Could you please write out each line of the records exactly, minus the pictures?
======
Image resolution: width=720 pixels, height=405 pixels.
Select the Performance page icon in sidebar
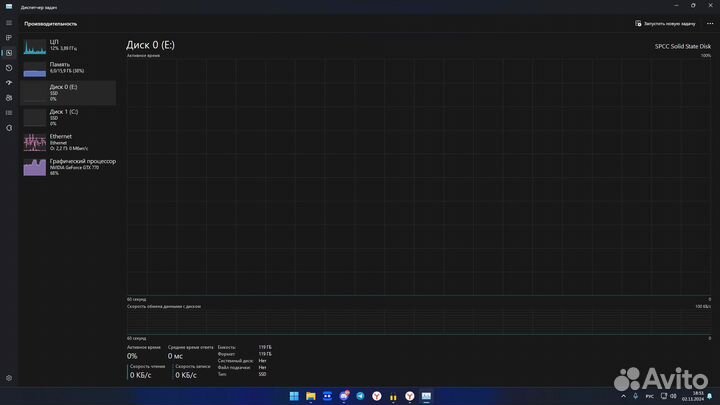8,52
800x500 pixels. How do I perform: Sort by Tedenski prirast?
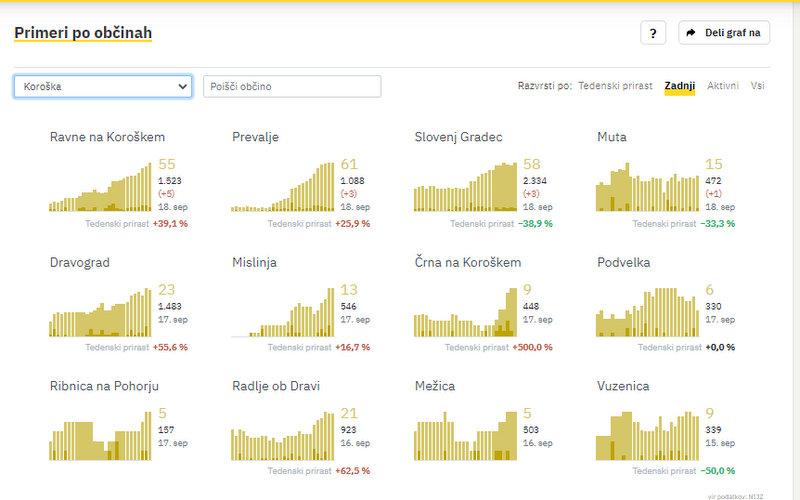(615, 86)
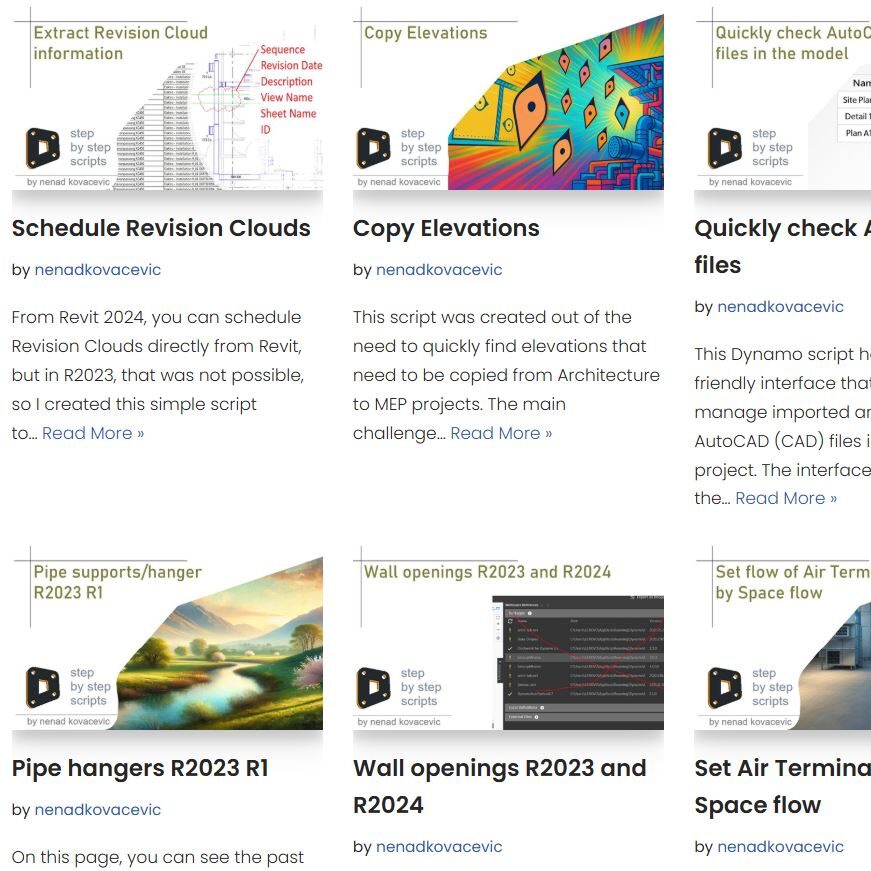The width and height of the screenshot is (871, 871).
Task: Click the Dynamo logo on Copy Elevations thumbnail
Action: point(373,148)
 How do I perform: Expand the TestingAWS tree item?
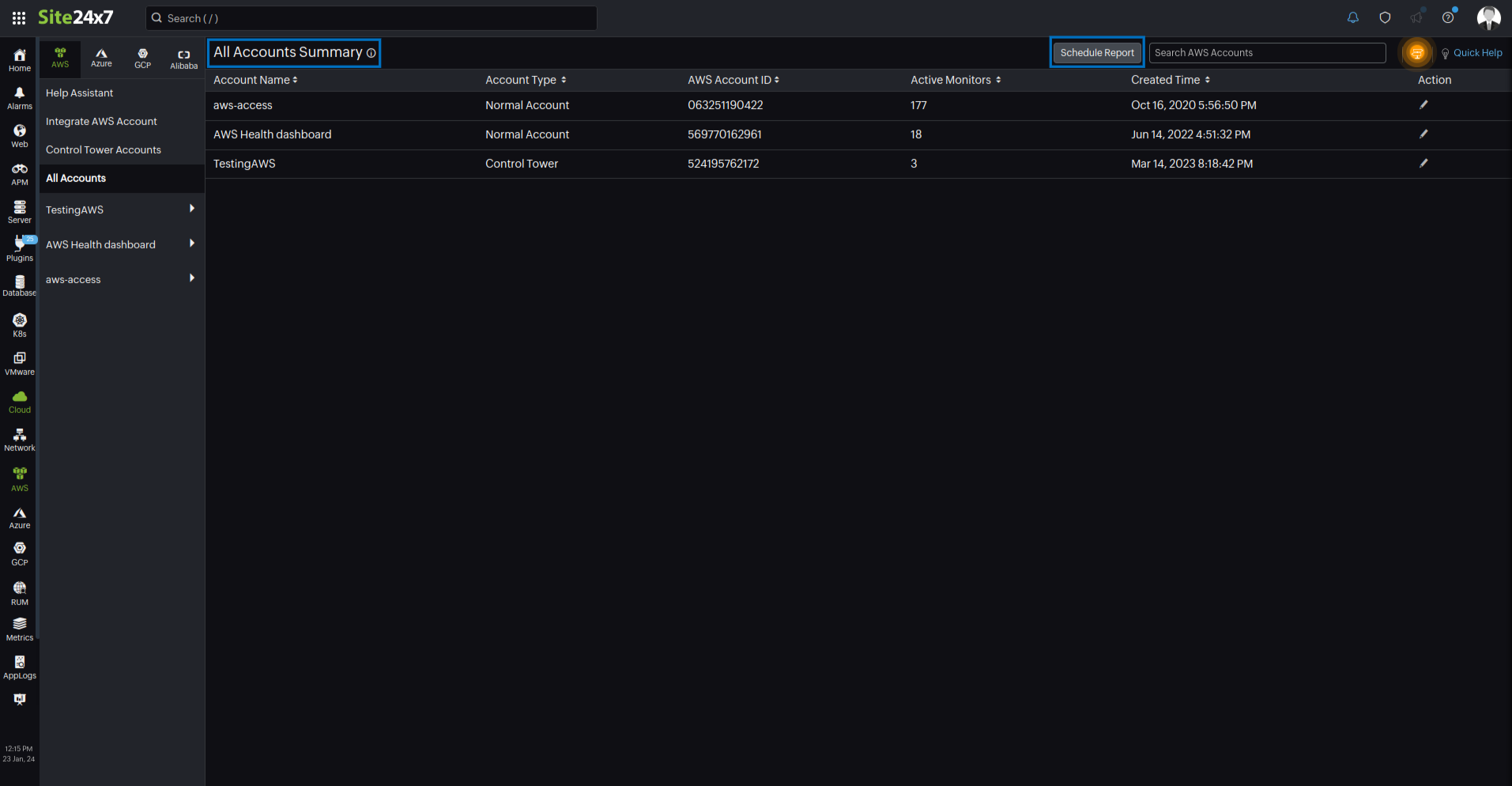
======
* PROBLEM SOLUTION *
Image resolution: width=720 pixels, height=405 pixels.
Select the Performance page icon in sidebar
8,52
800x500 pixels. How do I perform: Sort by Tedenski prirast?
(615, 86)
The width and height of the screenshot is (871, 871).
Task: Click the Dynamo logo on Copy Elevations thumbnail
Action: point(373,148)
 How do I perform: Expand the TestingAWS tree item?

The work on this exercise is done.